L’iniziativa nasce in risposta alle preoccupazioni suscitate dal piano di razionalizzazione del patrimonio immobiliare federale avviato dall’amministrazione Trump, che comprende anche il Wilbur J. Cohen Federal Building di Washington. L’edificio custodisce uno dei più significativi complessi di arte murale del Novecento americano, realizzato durante il programma del New Deal promosso dall’amministrazione Roosevelt per sostenere artisti e lavoratori negli anni della Grande Depressione.

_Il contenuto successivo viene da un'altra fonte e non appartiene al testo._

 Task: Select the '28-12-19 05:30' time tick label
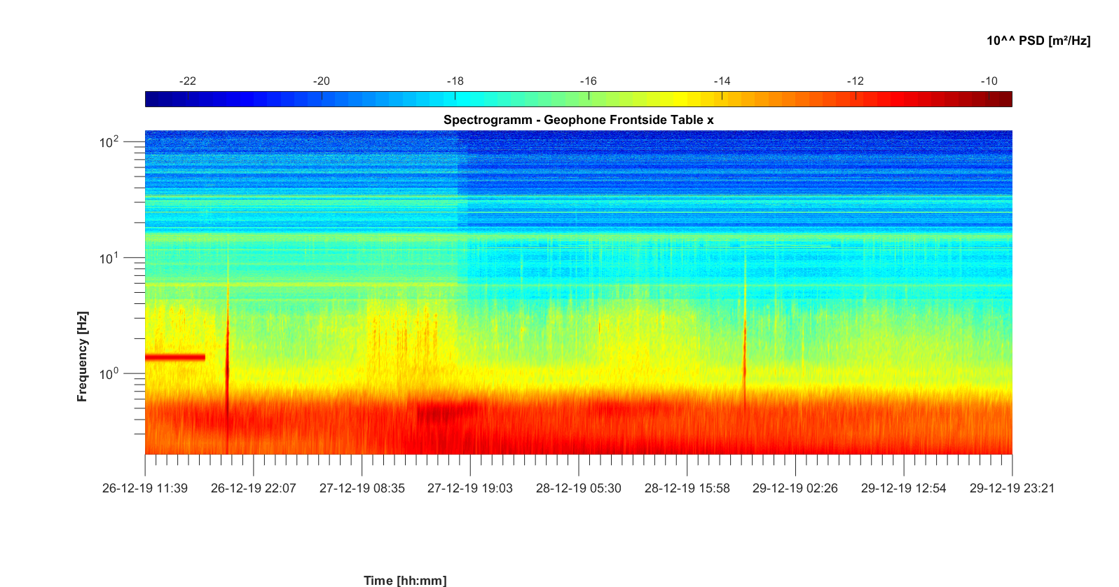coord(578,488)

Tra le pareti del Cohen Building trovano posto opere monumentali firmate da Ben Shahn, Philip Guston, Seymour Fogel, Emma Lou Davis, Henry Kreis e dalle sorelle Ethel e Jenne Magafan. Un insieme di affreschi e interventi pittorici che raccontano, attraverso immagini di forte impatto civile, i temi della solidarietà, del lavoro, della giustizia sociale e della costruzione dello Stato moderno. Non a caso il complesso è stato più volte definito la “Cappella Sistina del New Deal”, riconoscimento che sottolinea il valore storico e simbolico dell’intero ciclo decorativo.

Proprio la natura tecnica di molte di queste opere rende particolarmente delicata qualsiasi operazione di trasferimento. Gli affreschi, integrati nella struttura architettonica, non possono essere rimossi senza procedure altamente specializzate, con il rischio concreto di comprometterne l’integrità qualora gli edifici vengano ceduti senza adeguate garanzie di conservazione.

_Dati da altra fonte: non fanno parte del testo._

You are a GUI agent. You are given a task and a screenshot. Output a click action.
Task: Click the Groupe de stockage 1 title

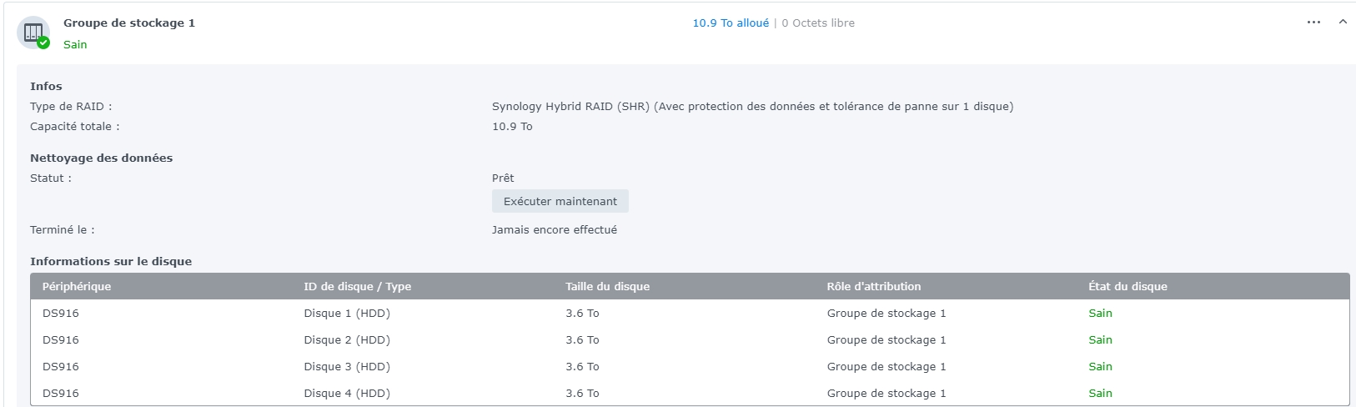click(x=129, y=23)
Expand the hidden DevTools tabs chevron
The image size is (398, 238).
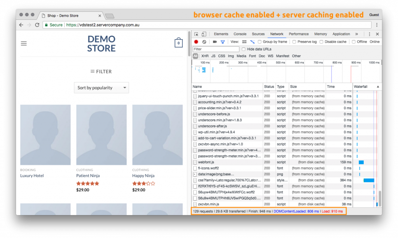(x=356, y=34)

Il Preserve Act propone quindi l’istituzione, presso la General Services Administration, di un comitato composto da esperti di conservazione, storia dell’arte e gestione del patrimonio pubblico. L’organismo avrebbe il compito di definire protocolli per la salvaguardia delle opere presenti negli immobili interessati dalla dismissione, individuando soluzioni che ne assicurino anche la fruizione pubblica, attraverso la ricollocazione in altri edifici federali o specifici accordi di gestione.

L’iniziativa ha raccolto il sostegno di numerose organizzazioni impegnate nella tutela del patrimonio culturale statunitense, tra cui National Trust for Historic Preservation, Living New Deal, Hands Off the Arts, Preservation Action, Social Security Works e Public Art Dialogue, che vedono nella proposta un passaggio decisivo per preservare un patrimonio capace di testimoniare non soltanto un’importante stagione artistica, ma anche una fondamentale pagina della storia sociale americana.

Il percorso parlamentare resta tuttavia incerto. Dopo la presentazione, il disegno di legge è stato assegnato alle competenti commissioni della Camera, dove dovrà affrontare un iter complesso in un Congresso caratterizzato dalla maggioranza repubblicana. Il destino della proposta dipenderà quindi dalla capacità di trasformare una questione di tutela culturale in un terreno di consenso bipartisan.